Former President Olusegun Obasanjo is in pains. He is lamenting. Obasanjo is sad. He is very bitter, worried, troubled. His heart is bleeding. The former President is disturbed about the current state of affairs in Nigeria, about the socio-economic and political challenges affecting the country.
Obasanjo, who ruled Nigeria for eleven and half years (three and half years as military dictator, and eight years as democratically elected President), says the current challenges besetting the nation run contrary to the dreams and aspirations of the founding fathers, and what God had destined the country to be.
Receiving a book titled The Man, The General, and The President, written by Femmy Carrena at the Olusegun Obasanjo Presidential Library in Abeokuta, Ogun State, Obasanjo said, “My prayer is that all of us will have something to contribute to making this country what God has created it to be – a land flowing with milk and honey.
He however regretted that “right now, the country is a land flowing with bitterness and sadness, that is not what God wants this country to be. We must change the narrative, we must talk to ourselves in the civilized language.
Speaking on how to set Nigeria on the right track, the former President, said education must take the forefront and must be accorded its rightful position to reduce the numbers of out-of-school pupils which at the moment is put at about 14 million.
While we sympathise with Obasanjo and lament along with him about what is currently happening in the country, about the despicable state of affairs in Nigeria, we however believe that the former President bears part of the blames of what is now happening to us.
One, Olusegun Obasanjo is the longest serving Nigerian leader. For eleven and half years, out of a little over sixty years of Nigeria’s existence as an independent nation, he had occupied the highest office in the land. It is a rare privilege God had given him out of the over 200 million Nigerians. So, if Obasanjo had used that golden opportunity to reposition the country, a lot of what we are currently witnessing wouldn’t have been there.
Two, Obasanjo was a key player in the creation of the present monster that is holding us captive. He told us to vote for the man and his political party. So, out of pettiness and short-sightedness, he destroyed the house that he built.
Obasanjo was serving a jail sentence for treasonable felony, when they brought him out from prison and made him President, with the hope that he would reposition and stabilize the country. But he bungled it, and messed up the opportunity.
For eight years, Obasanjo could not put his acts together on how to set the country on the right path. Rather, he sought to run foul of the Constitution by seeking to extend his tenure. When that venture failed, he hurriedly brought in somebody he knew was not healthy, and imposed him on the country as President.
Not only that, Obasanjo because he did not like somebody who was there as President and who wanted to do his second tenure, decided to team up with other people to bring in a revisionist, somebody they knew his antecedents, his sordid past, and imposed him on the country.
Now, they are all complaining, lamenting, that the man had ruined the country. From North to South, and from East to West, Nigeria is on fire, burning. Most people have lost hope in the system, with no confidence in the leadership. A lot of people are agitating, demanding to go their separate ways.

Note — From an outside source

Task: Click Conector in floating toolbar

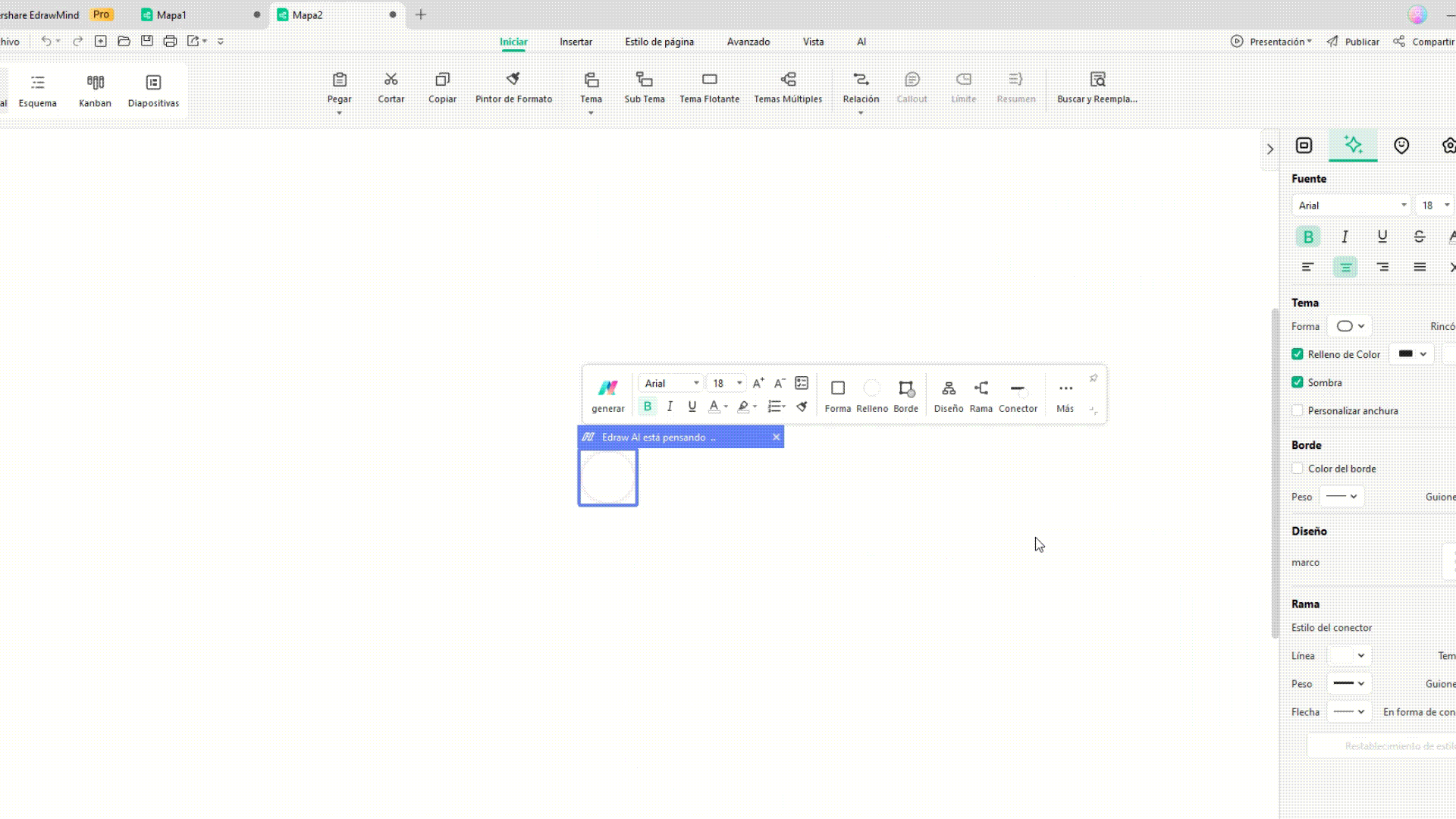Action: [x=1018, y=395]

But why are they now lamenting? Why are they complaining, including our dear former President Olusegun Obasanjo? The deed has been done. So, there is no need complaining. There is no need lamenting. It is crying over a spilt milk. You cannot call back yesterday.
But this is a good lesson. Next time around, let us not be carried away by our sentiments, by our emotions, by our ethnic or religious biases, by monetary and material interests. In philosophy, we make distinction between appearance, how a thing looks like in our sense objects; and reality, what the thing actually is.